Si votre jardin est grillé après la canicule, ces 7 plantes de fin d’été continuent de fleurir presque sans eau

7 plantes de fin d’été qui prospèrent après une canicule

Quand la canicule frappe en août, beaucoup de massifs finissent bruns, les rosiers font la grimace et même le gazon se met en pause. Malgré l’arrosage, la combinaison fortes chaleurs + restrictions d’eau laisse souvent le jardin sans couleur au moment où l’on profite le plus de l’extérieur. Les soirées sont encore longues, mais le décor ne suit plus.

Certaines espèces, au contraire, continuent de fleurir en fin d’été et tiennent bon jusqu’aux premières fraîcheurs, avec très peu d’entretien. Des jardiniers et pépiniéristes recommandent sept plantes fin d’été résistantes à la canicule, sans sacrifier les fleurs. Leur point commun : elles adorent la chaleur, là où d’autres lâchent prise.

Fin d’été : le jardin à sec après canicule

À la fin de l’été, le sol s’est asséché en profondeur, les nuits restent chaudes et les plantes ont consommé leurs réserves. Les épisodes de sécheresse et de soleil brûlant se répètent, et nombre de vivaces classiques cessent de fleurir.

Pourtant, il existe des grimpantes, arbustes, vivaces et annuelles capables de prospérer en août et au‑delà malgré ces conditions. Leur secret : des racines profondes, des feuillages coriaces ou une origine méditerranéenne qui leur permet de supporter chaleur et manque d’eau une fois bien implantées.
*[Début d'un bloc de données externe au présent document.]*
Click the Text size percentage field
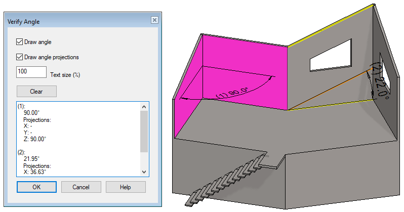This screenshot has width=404, height=212. (31, 72)
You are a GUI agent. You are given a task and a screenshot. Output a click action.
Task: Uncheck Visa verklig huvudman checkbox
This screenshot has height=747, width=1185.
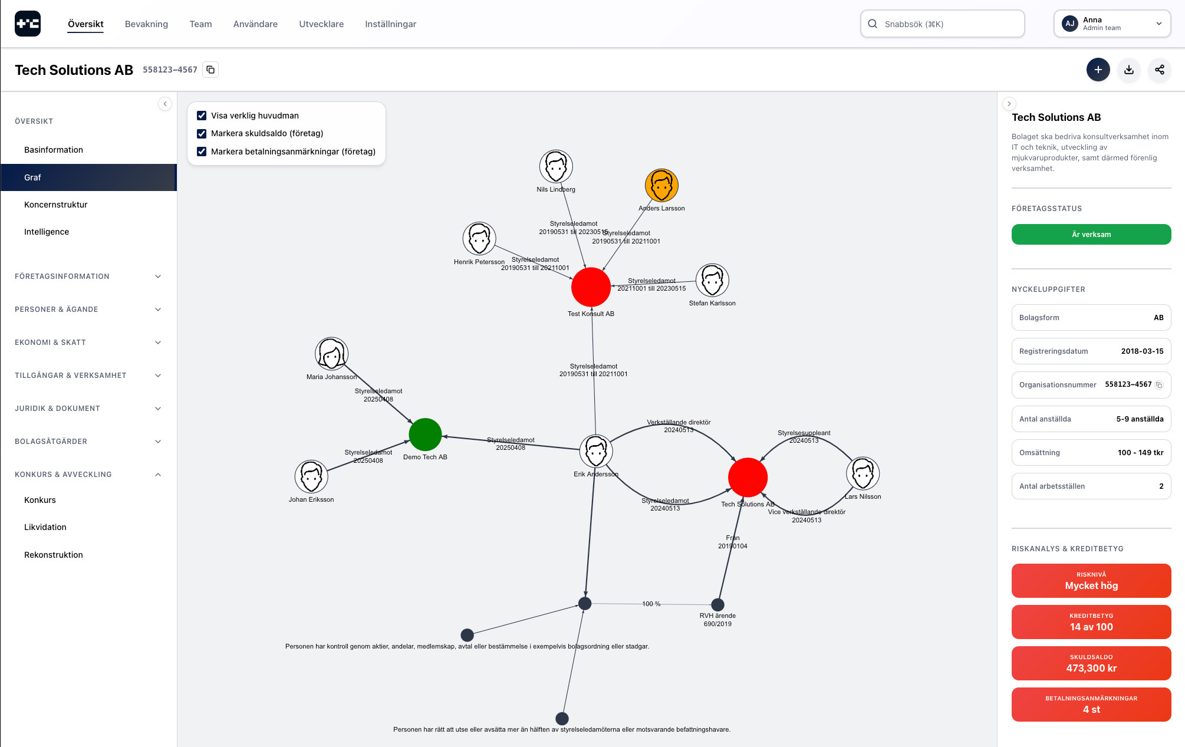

Arbustes et grimpantes résistants à la canicule

Pour structurer le décor, la bignone Campsis radicans, Yucca filamentosa et le laurier‑rose Nerium oleander supportent sans peine la chaleur. La première couvre rapidement un mur de grandes trompettes colorées de la mi‑été à l’automne, si elle profite du plein soleil et d’une taille de contrôle en fin d’hiver. Yucca filamentosa forme une touffe de feuilles en épée persistantes, surmontée en fin d’été de hampes de fleurs crème. « Les yuccas devraient être beaucoup plus utilisés : ils gardent une forme architecturale toute l’année et n’ont pas besoin de beaucoup d’arrosage complémentaire une fois installés », explique Tammy Sons, qui les recommande en rocaille ou en grand pot bien drainé. Originaire du pourtour méditerranéen, le laurier‑rose reste couvert de fleurs même en sol pauvre, mais toutes ses parties sont très toxiques.

Parmi les petits arbres, le figuier Ficus carica combine ombre et récolte. Productif, robuste et tolérant à la chaleur une fois bien installé, il fructifie en début d’été puis d’août à septembre, surtout en sol drainé ou en bac aux racines limitées. Le lilas des Indes Lagerstroemia indica complète le tableau avec ses panicules de fleurs roses, blanches ou pourpres de la fin de l’été à l’automne et une écorce décorative après la floraison, tout en gardant un bel aspect pendant les périodes de chaleur.

Fleurs tardives, zinnias, sauges et arrosage malin

Pour les fleurs, les sauges arbustives Salvia greggii et Salvia microphylla font merveille. « Les sauges supportent très bien la chaleur, attirent les pollinisateurs et fleurissent abondamment avec seulement un léger nettoyage des fleurs fanées », indique Tammy Sons ; en sol bien drainé et au soleil, elles colorent le jardin jusqu’aux premières gelées. Les zinnias, annuelles mexicaines très simples à semer, profitent eux aussi des épisodes de canicule pour se couvrir de fleurs vives de la mi‑été à l’automne.

Une fois enracinées, ces plantes demandent peu d’eau, mais la première année impose des arrosages profonds et réguliers. Beaucoup de jardiniers utilisent aussi des ollas en terre cuite enterrés près des racines : « ces pots laissent échapper de l’eau lorsque le sol devient vraiment sec », explique Syd Roope. Selon le site MonJardinBio, « ce système peut réduire la consommation d’eau de 50 à 70 % par rapport à un arrosage classique » ; associé à un paillage, il limite l’évaporation plusieurs jours.